New Delhi: The Modi government in New Delhi on Thursday submitted in the Supreme Court a list of issues for adjudication including the question whether fundamental right to practice and propagate one's religion protected the practice of triple talaq, 'halala' and polygamy among Muslims.
The NDA government has, for the first time in India's constitutional history, opposed in the top court such prevalent practices among Muslims on grounds like gender equality, secularism and binding international covenants, news agency PTI reported.
A bench headed by Chief Justice J S Khehar perused the four questions framed by the Centre and said they were "constitutional" ones which need to be dealt with by a five-judge bench.

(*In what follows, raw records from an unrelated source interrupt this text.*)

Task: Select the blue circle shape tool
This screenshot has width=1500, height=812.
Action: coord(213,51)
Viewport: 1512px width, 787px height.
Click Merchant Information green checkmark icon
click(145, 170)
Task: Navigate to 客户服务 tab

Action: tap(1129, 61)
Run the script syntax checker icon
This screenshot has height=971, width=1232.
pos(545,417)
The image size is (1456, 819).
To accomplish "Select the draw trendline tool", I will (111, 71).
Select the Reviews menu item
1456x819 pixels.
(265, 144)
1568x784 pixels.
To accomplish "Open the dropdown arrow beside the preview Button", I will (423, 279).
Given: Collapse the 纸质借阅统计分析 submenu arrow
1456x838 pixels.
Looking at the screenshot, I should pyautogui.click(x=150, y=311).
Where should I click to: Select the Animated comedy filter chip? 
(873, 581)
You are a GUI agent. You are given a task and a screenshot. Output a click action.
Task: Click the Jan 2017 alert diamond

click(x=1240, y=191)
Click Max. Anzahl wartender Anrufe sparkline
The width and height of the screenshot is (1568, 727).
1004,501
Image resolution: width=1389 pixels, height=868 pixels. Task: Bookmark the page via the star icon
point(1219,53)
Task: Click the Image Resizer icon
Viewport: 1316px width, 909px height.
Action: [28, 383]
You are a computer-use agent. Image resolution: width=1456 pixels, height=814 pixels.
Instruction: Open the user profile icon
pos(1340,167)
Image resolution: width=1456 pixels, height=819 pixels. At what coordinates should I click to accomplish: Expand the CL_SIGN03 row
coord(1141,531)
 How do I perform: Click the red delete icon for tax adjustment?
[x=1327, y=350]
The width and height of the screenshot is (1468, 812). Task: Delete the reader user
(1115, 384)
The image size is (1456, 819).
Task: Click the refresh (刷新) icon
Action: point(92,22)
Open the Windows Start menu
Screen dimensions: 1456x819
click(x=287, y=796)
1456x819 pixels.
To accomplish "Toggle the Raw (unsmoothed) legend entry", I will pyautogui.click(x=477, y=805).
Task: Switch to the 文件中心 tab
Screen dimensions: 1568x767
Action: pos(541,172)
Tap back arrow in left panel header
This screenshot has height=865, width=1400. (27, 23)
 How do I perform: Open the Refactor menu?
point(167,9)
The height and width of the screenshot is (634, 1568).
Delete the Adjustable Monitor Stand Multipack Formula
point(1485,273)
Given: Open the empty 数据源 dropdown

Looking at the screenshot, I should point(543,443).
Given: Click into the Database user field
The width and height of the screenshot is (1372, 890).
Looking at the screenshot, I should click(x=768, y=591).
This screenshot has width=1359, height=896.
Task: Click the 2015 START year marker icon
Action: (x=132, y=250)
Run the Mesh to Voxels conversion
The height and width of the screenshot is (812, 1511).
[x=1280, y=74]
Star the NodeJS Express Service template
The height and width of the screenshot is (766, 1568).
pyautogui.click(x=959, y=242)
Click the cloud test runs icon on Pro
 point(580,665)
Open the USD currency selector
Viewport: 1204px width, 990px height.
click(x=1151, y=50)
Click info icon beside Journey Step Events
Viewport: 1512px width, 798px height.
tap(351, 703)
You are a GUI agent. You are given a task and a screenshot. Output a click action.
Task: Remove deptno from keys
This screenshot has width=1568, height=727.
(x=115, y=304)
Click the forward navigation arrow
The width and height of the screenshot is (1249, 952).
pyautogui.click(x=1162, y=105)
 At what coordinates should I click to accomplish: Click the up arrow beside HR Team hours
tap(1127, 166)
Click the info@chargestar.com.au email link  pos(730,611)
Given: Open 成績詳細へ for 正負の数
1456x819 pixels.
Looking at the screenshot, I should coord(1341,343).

The first issue was whether the practices of triple talaq, 'halala' and polygamy are protected under Article 25(1) of the Constitution.
The Article says: "Subject to public order, morality and health and to the other provisions of this Part, all persons are equally entitled to freedom of conscience and the right freely to profess, practice and propagate religion."
The government then raised the question whether the right to practice and propagate religion is subject to other equally important rights, that is right to equality (Article 14) and right to life (Article 21) of the Constitution.
It then referred to Article 13 which provides that any law is void if it is not in conformity of the constitutional scheme and framed the issue whether the Muslim personal law amenable to this provision or not.
The fourth issue, framed for the consideration of the apex court, said these practices are compatible with India's obligations under international treaties and covenants to which nation is a signatory.
Earlier, the Centre, in its affidavit, had opposed these practices among Muslims by referring to constitutional principles like gender equality, secularism, international covenants, religious practices and marital law prevalent in various Islamic countries.
"It is submitted that the issue of validity of triple talaq, nikah halala and polygamy needs to be considered in the light of principles of gender justice and the over-riding principle of non-discrimination, dignity and equality," it had said.
Differences on practice of triple talaq or concurrent talaq persisted among Muslim jurists since the tenure of Caliph Omar (RA). Till then concurrent talaq was considered as one.
Though the All India Muslim Personal Law Board (AIMPLB) a party in the case is adamant on its stand about triple talaq, renowned Muslim scholars and some senior board members based on the evidences in the Quran and Sunnah are urging the board to re-consider its stand and agree for reform.
The Supreme Court had on Tuesday directed all the parties to submit issues for discussion. The apex court also said it intends to pronounce its verdict in the case by May 11.